I am not a Christian, nor have I ever really been a truly religious person, yet almost every major television show contains and/or explores some realm of the Christian world. Sometimes it’ll be a simple church experience or a reference to the bible, but more often than not it’s a preaching holier than thou cheerleader for all things Jesus. Many shows only explore one side of the Christian landscape; the one with the “greener grass.” You know the type. They are the religious people, the avid church goers that believe it’s their way or the high way yet they naturally don’t lead by example. Supposedly all Christians are the clichéd preacher types who go to any extreme to get to what the Lord would want, however there are a few shows that get it right.
Take the hit teen drama “The Secret Life of the American Teenager” for instance. Character Grace Bowmen is the perfect example for one of God’s disciples. The character grew up in a Christian home with high moral values yet she herself seems to act like the typically portrayed hypocritical religious girl. At first her morals are sound; no sex before marriage, no drugs, no drinking, all of the things you would expect, or at least wish for, from any teenager. Through time she loses her moral compass and “makes love” with the pastor’s son. And yet, ironically so, even after her Christian downfall she deems it appropriate to tell others the right Christian way to live their lives. Characters like Grace Bowmen are the Christians I call the preachers. These characters do as their title suggests and sermonize. It seems like most, if not all the preaching Christians of TV disobey their own beliefs, get knocked down a few pegs, and then maybe mellow out a bit like “Glee’s” Quinn Fabray, who went from the president of the celibacy club to knocked up with her boy friend’s best friend’s baby. That’s the way most shows portray the people of this religion.
On occasion shows will portray the Christian as a believer.
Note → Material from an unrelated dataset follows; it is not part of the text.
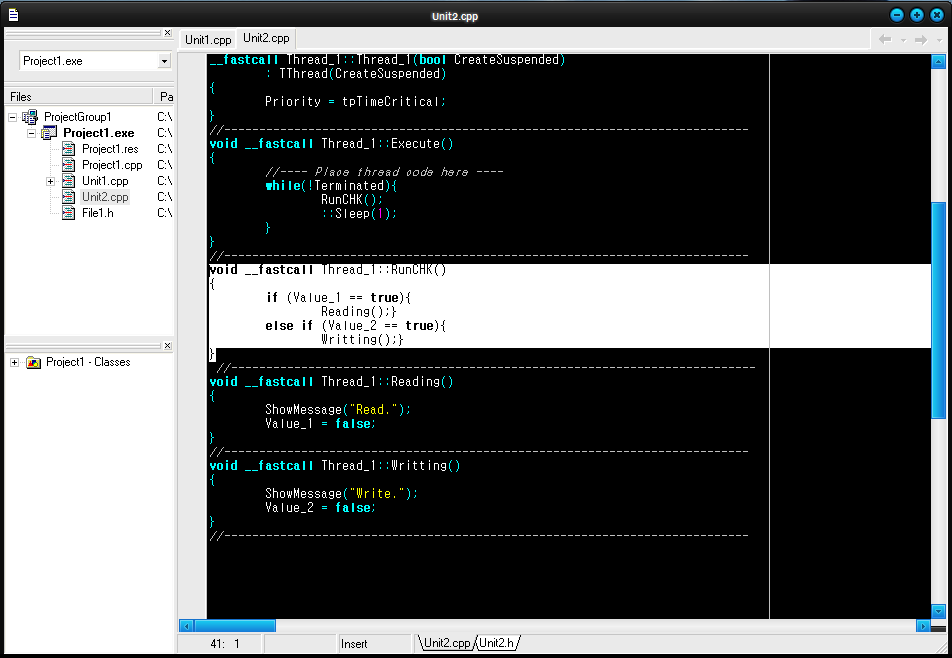The image size is (952, 658).
Task: Click the vertical scrollbar down arrow
Action: pyautogui.click(x=938, y=611)
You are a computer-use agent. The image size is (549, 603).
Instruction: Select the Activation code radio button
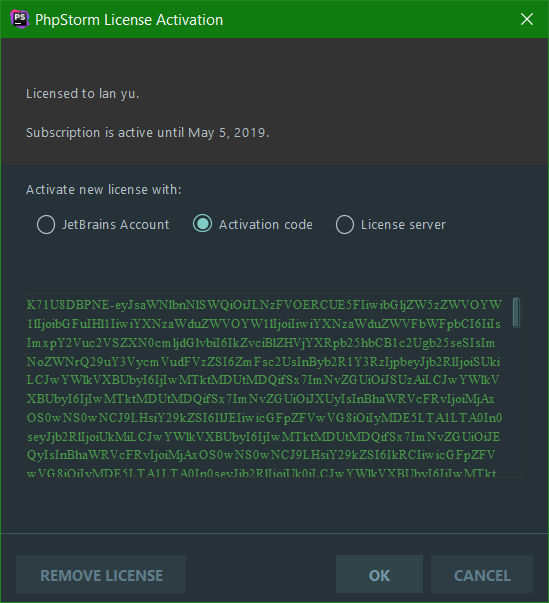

Unlike the preacher, believers have their morals and may or may not express them, but they don’t tell others what’s right for themselves. These are the people who where the cross and abstain because they feel they shouldn’t have sex before marriage. These are the Donna Martin’s of the world. She may have gave it up to David in the later seasons, but for the most part, Donna was the believer. The character’s a Christian, a devout believer in God, but she didn’t flaunt it or rub it in others faces. Her religion was something she had, something she could believe in.
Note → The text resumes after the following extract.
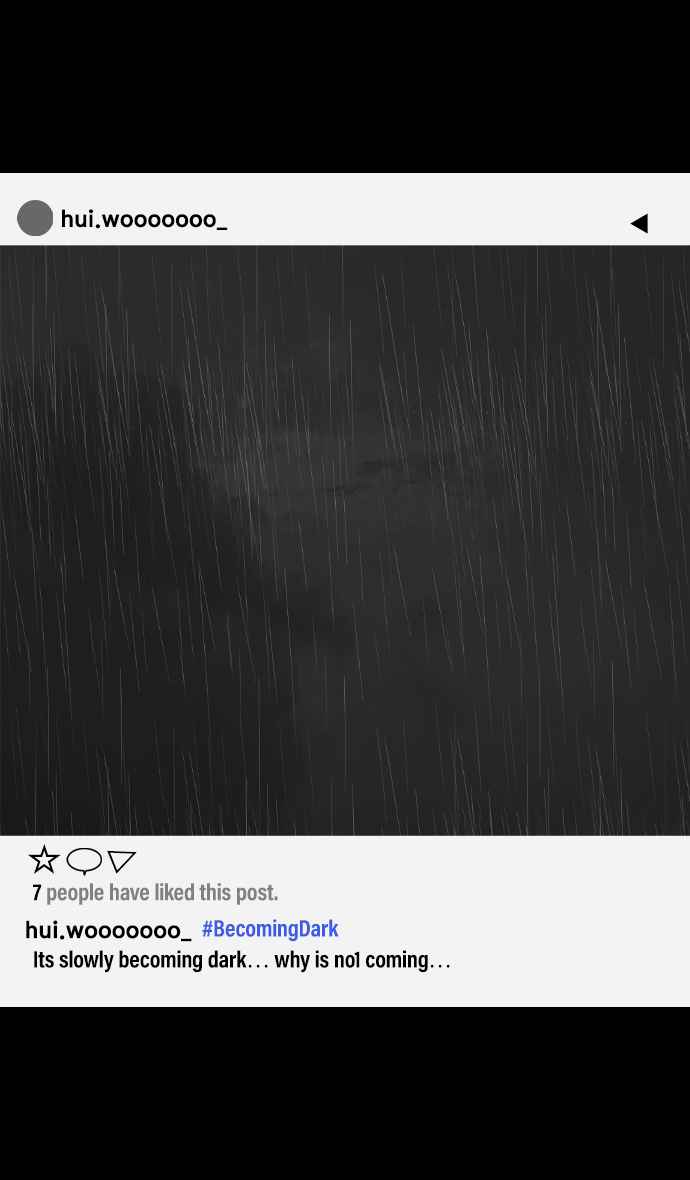Screen dimensions: 690x1180
Task: Click empty header space beside the username
Action: 425,219
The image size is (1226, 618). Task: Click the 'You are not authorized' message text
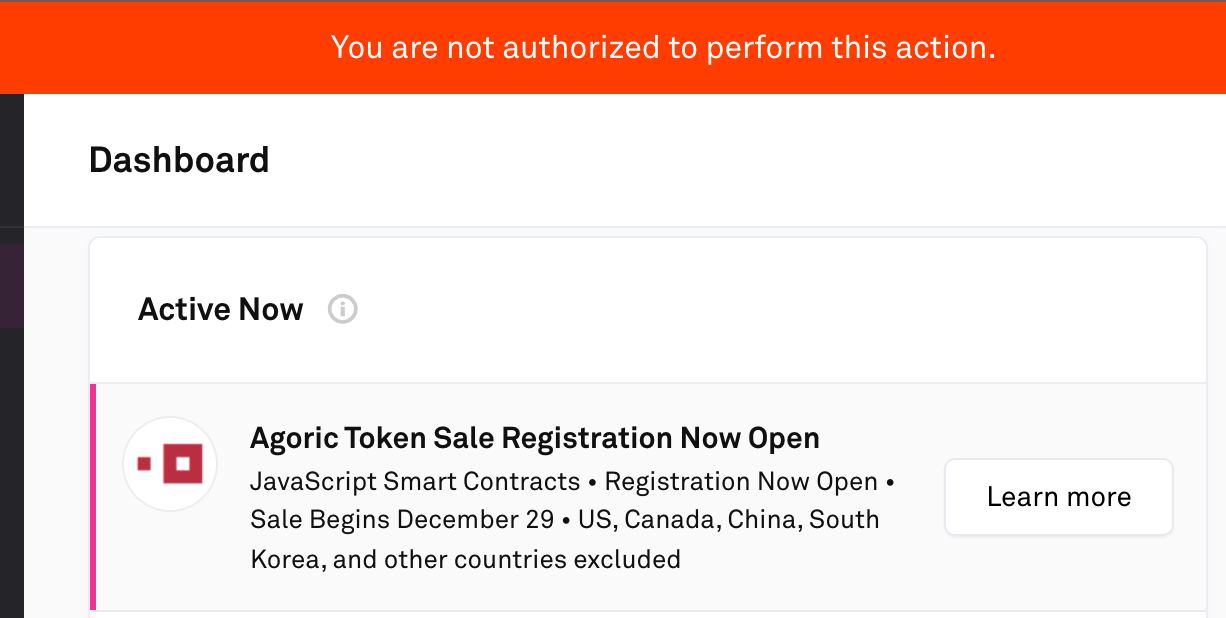point(663,47)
It seems as if a lot of shows on TV today as well as in the past are influenced by religion, at least in part. What the writer’s believe is what the script depicts. Religion is a major aspect of life around the globe and should be acknowledged on television, but it should also be portrayed in an accurate way. Not all Christians are highly strung bible thumpers. It would be nice to see both the preachers and the believers without wishy washiness of the hypocritical few. There’s a difference between those that go “I am Christian hear me roar” and the more subtle “I am Christian, I am here and I care.” The first are the pro-lifers protesting outside the women’s clinic or fighting to keep condoms from being available at the school nurse’s office. The latter are the ones that believe what they believe without having to say “I’m praying for you” to every person who had sex or ever did drugs. The TV shows we all know and love have these characters and each are shown differently, but most are in one of two ways. Christians are either represented as the annoying character that talks the talk or the religious yet understanding who don’t choke their friends with their beliefs.